### Zadania do wykonania
**1.** Odpowiedz krótko na pytania do tekstu o minimalizmie:
(a) Kto napisał reportaż w magazynie Focus?
(b) Jak inaczej nazywa się grypę dobrobytu?
(c) Na co stawiają minimaliści?
**2.** Przepisz fragment tekstu o minimalizmie między słowami „Życie w kulturze” a „kupowania niepotrzebnych rzeczy.” włącznie, zmieniając „Nadmiar” na „Przesyt”.

Mniej czyli więcej

Okładka aktualnego numeru magazynu Focus nosi tytuł “Mniej czyli więcej”. W środku znajduje się obszerny reportaż red Zuzanny Kisielewskiej, a w nim wiele treści, które są mi bliskie. Jest o tym, że instynktowna chęć posiadania i gromadzenia jest dla nas bardzo szkodliwa. O tym, że zarzynamy się, żyjąc na kredyt by tylko mieć więcej i więcej. Tyle, że więcej nie zawsze znaczy lepiej. Czasami oznacza tycie i choroby. Harujemy by mieć możliwość kupna lepszego (droższego) samochodu, którym jeździmy tylko … do pracy.

Życie w kulturze konsumpcji wywołuje stan niepokoju i przemęczenia, tzw grypę dobrobytu (inaczej: affluenza). Objawia się ona kryzysem więzi rodzinnych, prowadzi do wychowywania bez wartości, do marnotrawienia zasobów Ziemii oraz do powszechnego wzrostu zadłużenia. Czasami też zniechęceniem, depresją czy pojawieniem się nowych nałogów. Nasza kultura wmawia nam, że ciągle nie mamy wystarczająco dużo by być szczęśliwymi.

Nadmiar zaczyna niektórych coraz mocniej uwierać. W czasach dyktatu konsumpcjonizmu, minimaliści – a przybywa ich coraz więcej – stawiają na prostotę, rozsądek i samowystarczalność. Na spowolnienie tempa życia. Kluczem do szczęścia jest według nich nie kupowanie coraz więcej, ale powstrzymywanie się od nierozsądnego wydawania pieniędzy i kupowania niepotrzebnych rzeczy.

### Fragment zbioru danych
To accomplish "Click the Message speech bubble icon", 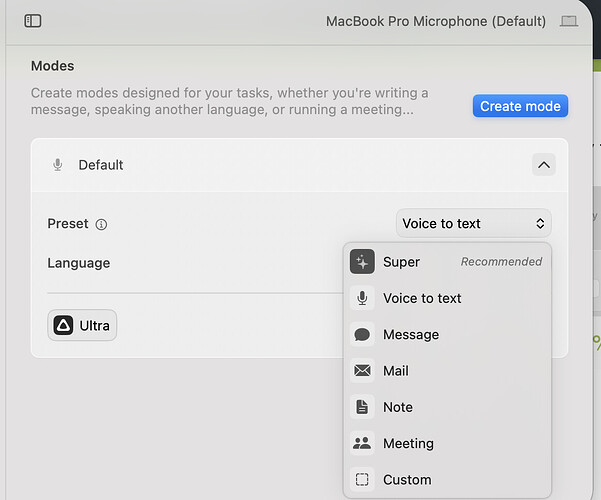I will (x=362, y=335).
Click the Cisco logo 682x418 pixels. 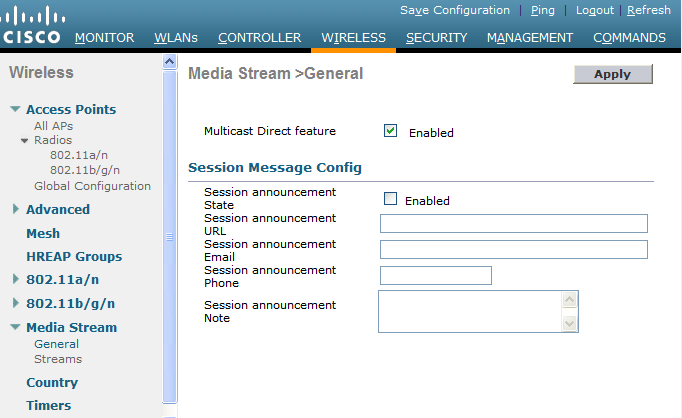pyautogui.click(x=33, y=27)
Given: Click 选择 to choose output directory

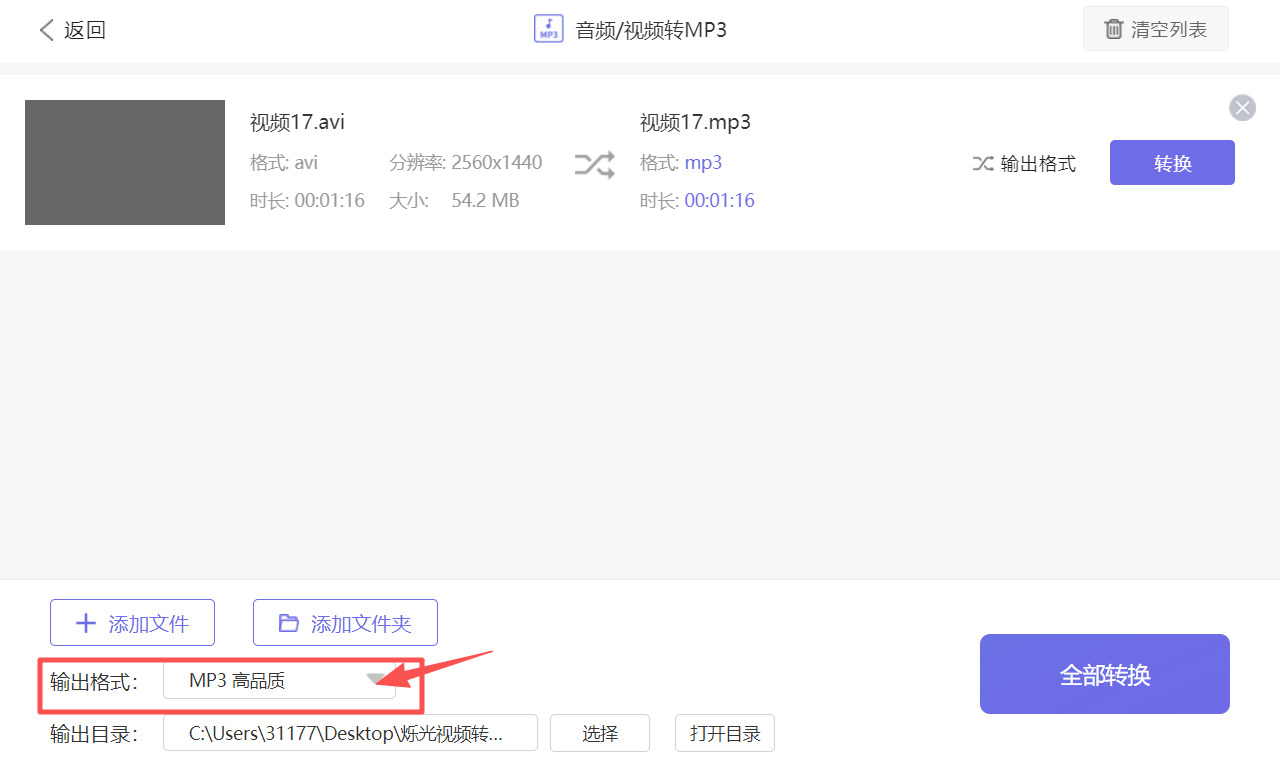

### Odpowiedzi do zadań
**1.**
(a) Zuzanna Kisielewska.
(b) Affluenza.
(c) Na prostotę, rozsądek i samowystarczalność.

**2.**
Życie w kulturze konsumpcji wywołuje stan niepokoju i przemęczenia, tzw grypę dobrobytu (inaczej: affluenza). Objawia się ona kryzysem więzi rodzinnych, prowadzi do wychowywania bez wartości, do marnotrawienia zasobów Ziemii oraz do powszechnego wzrostu zadłużenia. Czasami też zniechęceniem, depresją czy pojawieniem się nowych nałogów. Nasza kultura wmawia nam, że ciągle nie mamy wystarczająco dużo by być szczęśliwymi.

Przesyt zaczyna niektórych coraz mocniej uwierać. W czasach dyktatu konsumpcjonizmu, minimaliści – a przybywa ich coraz więcej – stawiają na prostotę, rozsądek i samowystarczalność. Na spowolnienie tempa życia. Kluczem do szczęścia jest według nich nie kupowanie coraz więcej, ale powstrzymywanie się od nierozsądnego wydawania pieniędzy i kupowania niepotrzebnych rzeczy.